Sarah mengangguk mantap, menarik segaris tipis senyuman di bibir. "Mama ingin meminta maaf ke Papamu. Kita semua pernah punya salah. Mama ingin kita bertiga memulai semuanya dari awal sekali lagi."

Melihat percakapan keluarga tersebut, Eric terenyuh tidak menyangka kalau keluarga kecil di depannya pernah dihancurkan oleh Eveline dan Gatot. Bahkan jika ditilik kembali pun, Sarah adalah sosok pekerja keras yang ingin membahagian anak-anaknya meski pernah menempuh jalan yang salah. Eric berharap dalam hati bahwa mereka patut diselimuti kebahagian setelah semua masalah menerpa mereka ke titik terendah. 

"Kalau begitu, Barra jemput ayang dulu ya, mumpung ada Eric sekalian Barra ngenalin calon istri ke Papa," ujar Barra. 

Sebelum Eric menyahuti, sebuah suara menggelegar berteriak memanggil Eric. Otomatis lelaki berperawakan tinggi itu memutar kepala dan membeliak menangkap sosok perempuan yang pernah menjadi salah satu one night stand-nya muncul tanpa dosa.
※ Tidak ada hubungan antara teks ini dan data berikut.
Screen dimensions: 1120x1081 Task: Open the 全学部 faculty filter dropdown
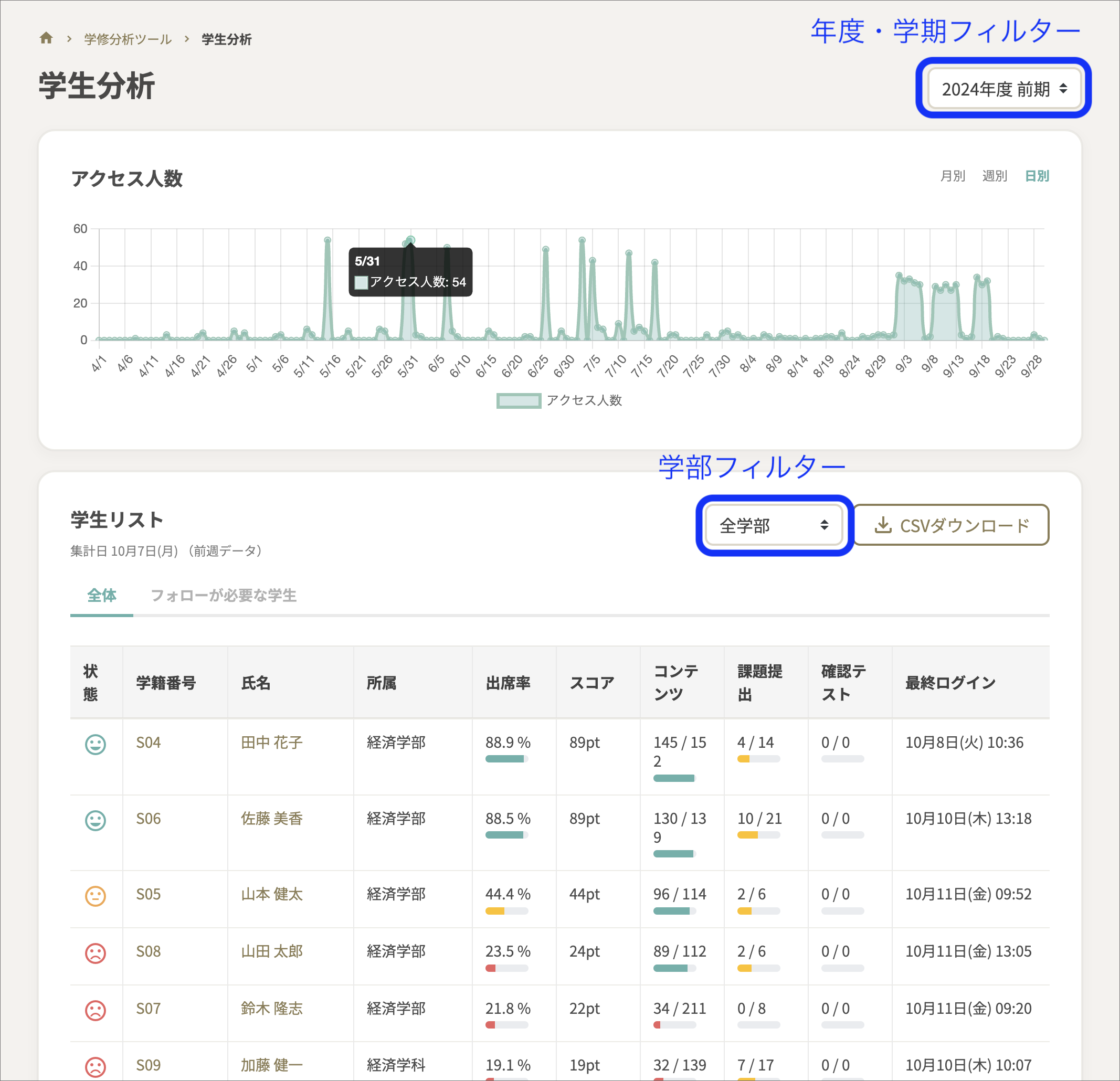[774, 526]
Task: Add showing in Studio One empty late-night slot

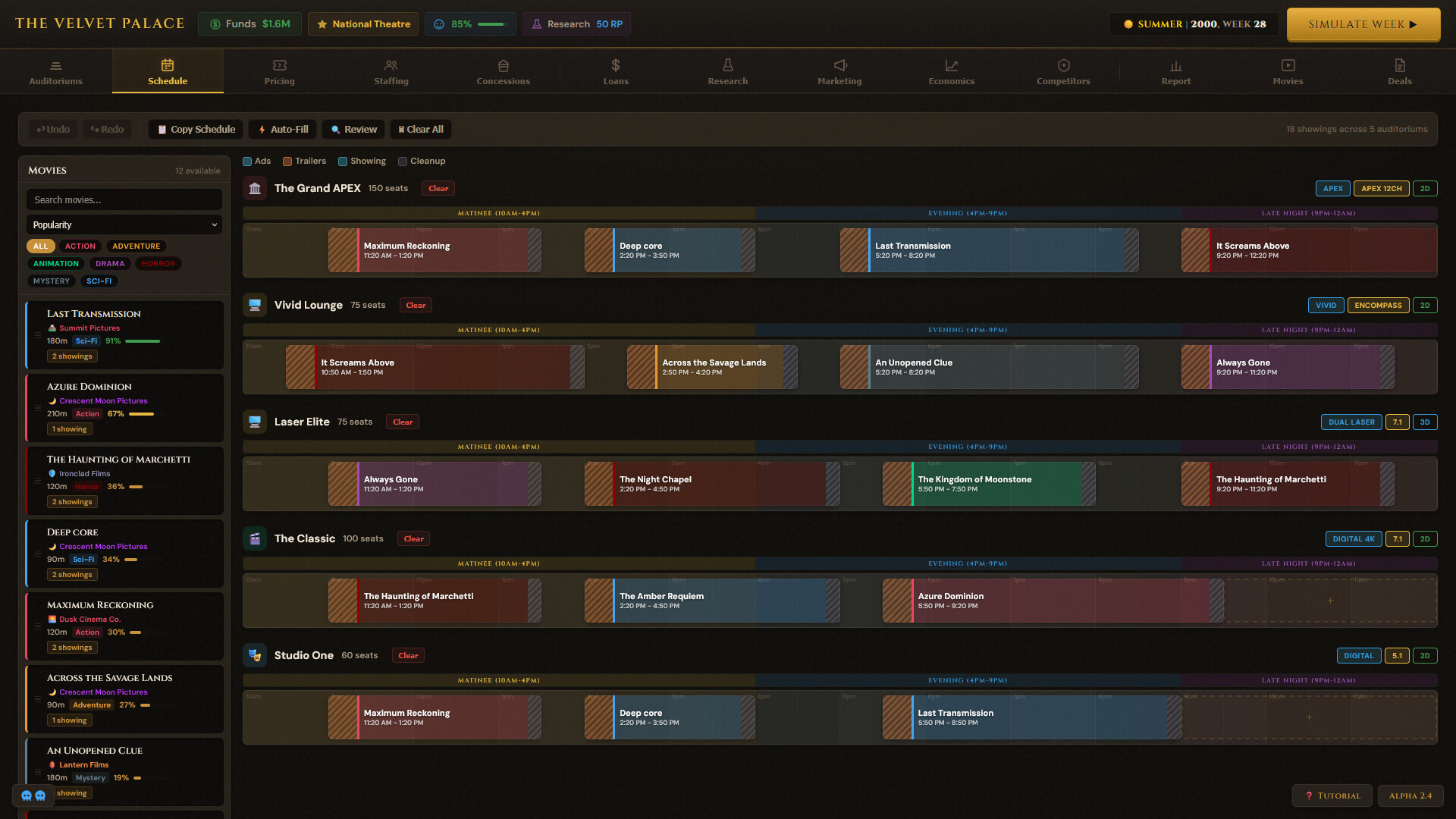Action: point(1309,717)
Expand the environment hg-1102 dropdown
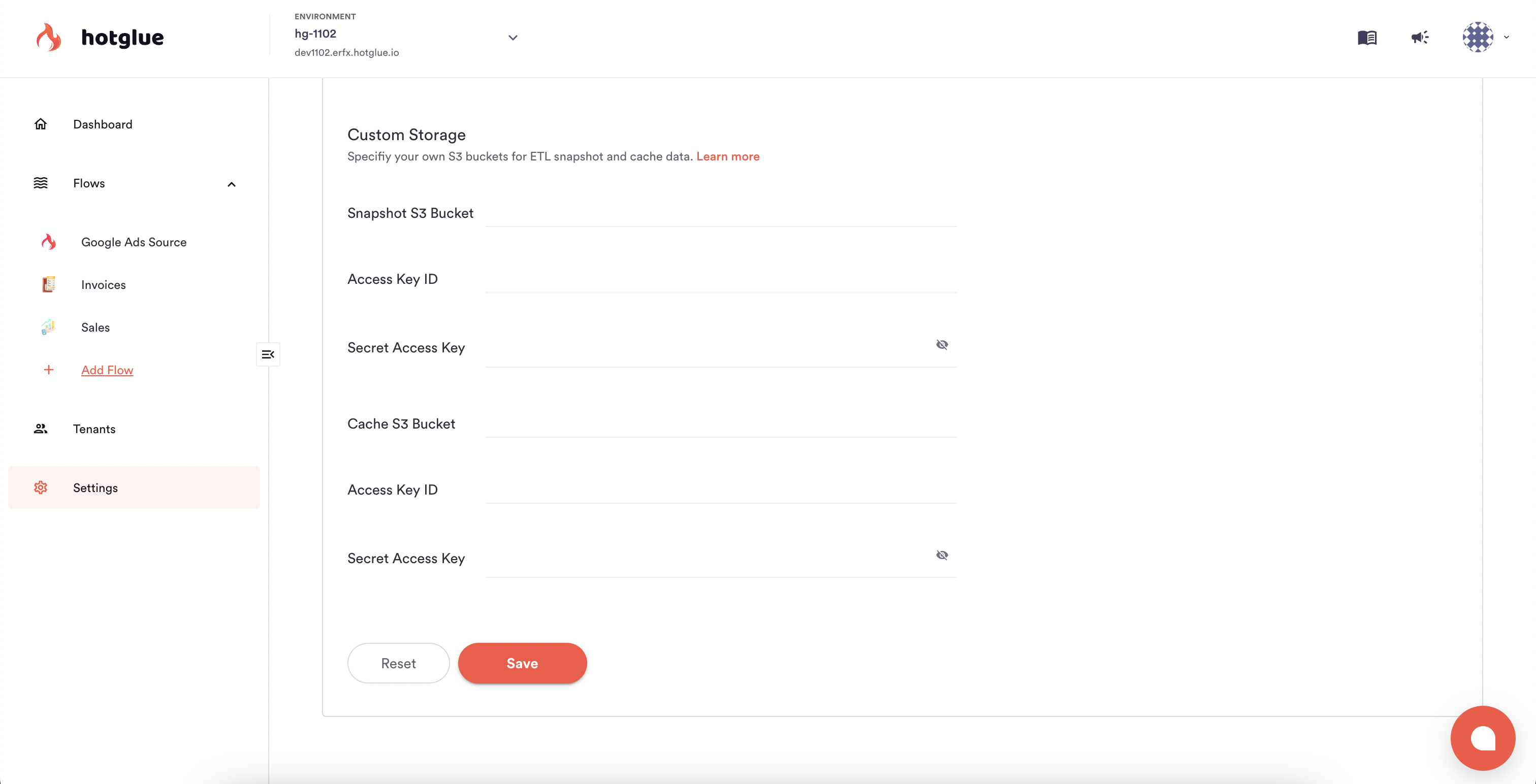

Perempuan yang mengenakan setelan dress berpotongan rendah melambaikan tangan, melempar senyum manja dari bibir tebal berpulas gincu merah cabe mengabaikan tatapan tajam Sherly dan Barra juga ekspresi kebingungan Sarah. 

"Eric sayang!" teriak perempuan itu sekali lagi. "Bunny aku!"

"Bunny?" desis Sherly meremas tangannya ingin menghajar Eric saat ini juga.